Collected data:
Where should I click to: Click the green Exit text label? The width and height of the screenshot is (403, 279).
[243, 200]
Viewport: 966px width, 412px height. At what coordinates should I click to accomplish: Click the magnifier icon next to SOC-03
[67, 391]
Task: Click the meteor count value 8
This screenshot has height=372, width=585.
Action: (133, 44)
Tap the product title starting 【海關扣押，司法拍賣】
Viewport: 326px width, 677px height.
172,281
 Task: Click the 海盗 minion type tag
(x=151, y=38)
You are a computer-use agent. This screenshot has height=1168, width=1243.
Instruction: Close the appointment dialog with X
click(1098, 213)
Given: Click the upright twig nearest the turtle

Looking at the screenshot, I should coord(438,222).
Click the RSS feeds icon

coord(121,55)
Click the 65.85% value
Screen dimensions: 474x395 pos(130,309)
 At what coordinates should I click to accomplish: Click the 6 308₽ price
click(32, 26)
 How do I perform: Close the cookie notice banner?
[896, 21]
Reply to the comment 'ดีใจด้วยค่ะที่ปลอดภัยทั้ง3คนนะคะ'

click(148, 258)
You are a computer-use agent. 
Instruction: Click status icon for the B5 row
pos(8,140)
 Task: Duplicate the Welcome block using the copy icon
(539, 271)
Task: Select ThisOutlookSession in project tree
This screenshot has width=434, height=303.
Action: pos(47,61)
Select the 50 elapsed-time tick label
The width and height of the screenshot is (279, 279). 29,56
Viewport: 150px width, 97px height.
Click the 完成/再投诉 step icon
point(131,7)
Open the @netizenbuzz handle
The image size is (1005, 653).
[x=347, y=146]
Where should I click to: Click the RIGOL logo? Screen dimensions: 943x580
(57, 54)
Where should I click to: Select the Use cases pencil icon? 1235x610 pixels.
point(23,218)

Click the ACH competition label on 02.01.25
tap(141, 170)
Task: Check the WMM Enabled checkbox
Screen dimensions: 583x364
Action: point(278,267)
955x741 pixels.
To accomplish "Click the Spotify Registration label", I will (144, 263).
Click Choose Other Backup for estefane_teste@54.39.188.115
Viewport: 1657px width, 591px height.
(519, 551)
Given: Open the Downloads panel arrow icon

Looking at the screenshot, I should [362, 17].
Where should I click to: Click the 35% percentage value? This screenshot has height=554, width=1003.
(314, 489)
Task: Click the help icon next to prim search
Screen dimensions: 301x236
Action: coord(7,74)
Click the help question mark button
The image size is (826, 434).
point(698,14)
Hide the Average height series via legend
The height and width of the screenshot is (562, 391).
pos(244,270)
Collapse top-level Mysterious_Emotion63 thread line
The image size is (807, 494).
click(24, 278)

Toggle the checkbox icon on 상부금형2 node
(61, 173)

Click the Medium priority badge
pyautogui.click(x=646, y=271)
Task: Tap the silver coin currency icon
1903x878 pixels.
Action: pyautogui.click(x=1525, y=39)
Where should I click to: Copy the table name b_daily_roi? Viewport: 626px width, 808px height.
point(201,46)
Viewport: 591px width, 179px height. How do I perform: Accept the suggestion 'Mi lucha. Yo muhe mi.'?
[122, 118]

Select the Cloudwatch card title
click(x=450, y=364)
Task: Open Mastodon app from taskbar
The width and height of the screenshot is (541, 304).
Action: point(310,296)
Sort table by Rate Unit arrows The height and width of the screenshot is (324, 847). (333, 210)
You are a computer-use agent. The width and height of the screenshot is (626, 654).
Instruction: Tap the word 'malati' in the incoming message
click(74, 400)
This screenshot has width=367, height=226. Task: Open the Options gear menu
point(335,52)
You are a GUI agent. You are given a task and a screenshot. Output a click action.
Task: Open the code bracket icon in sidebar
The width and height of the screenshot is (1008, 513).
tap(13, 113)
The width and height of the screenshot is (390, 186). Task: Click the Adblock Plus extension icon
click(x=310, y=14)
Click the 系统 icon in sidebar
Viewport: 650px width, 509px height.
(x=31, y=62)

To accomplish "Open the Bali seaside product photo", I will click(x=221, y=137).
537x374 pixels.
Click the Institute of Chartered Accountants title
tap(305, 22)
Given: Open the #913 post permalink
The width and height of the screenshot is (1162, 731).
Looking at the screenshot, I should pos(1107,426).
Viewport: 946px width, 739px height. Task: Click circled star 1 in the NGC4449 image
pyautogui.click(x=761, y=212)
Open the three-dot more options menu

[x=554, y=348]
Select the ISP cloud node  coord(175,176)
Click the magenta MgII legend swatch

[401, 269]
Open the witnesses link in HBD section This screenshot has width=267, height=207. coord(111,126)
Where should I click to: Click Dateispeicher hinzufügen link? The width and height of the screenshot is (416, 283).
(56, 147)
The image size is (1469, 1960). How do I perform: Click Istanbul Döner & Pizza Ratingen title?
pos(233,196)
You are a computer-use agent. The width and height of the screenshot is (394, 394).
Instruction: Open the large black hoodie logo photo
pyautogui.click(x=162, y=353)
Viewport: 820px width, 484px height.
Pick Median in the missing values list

Task instructions: Where does the word "computer" appear in the records? Copy every line that holds it.

Expected answer:
You are a computer-use agent. This screenshot has height=1168, width=1243.
You are a computer-use agent. 
You are a computer-use agent. The width and height of the screenshot is (626, 654).
You are a computer-use agent. The width and height of the screenshot is (394, 394).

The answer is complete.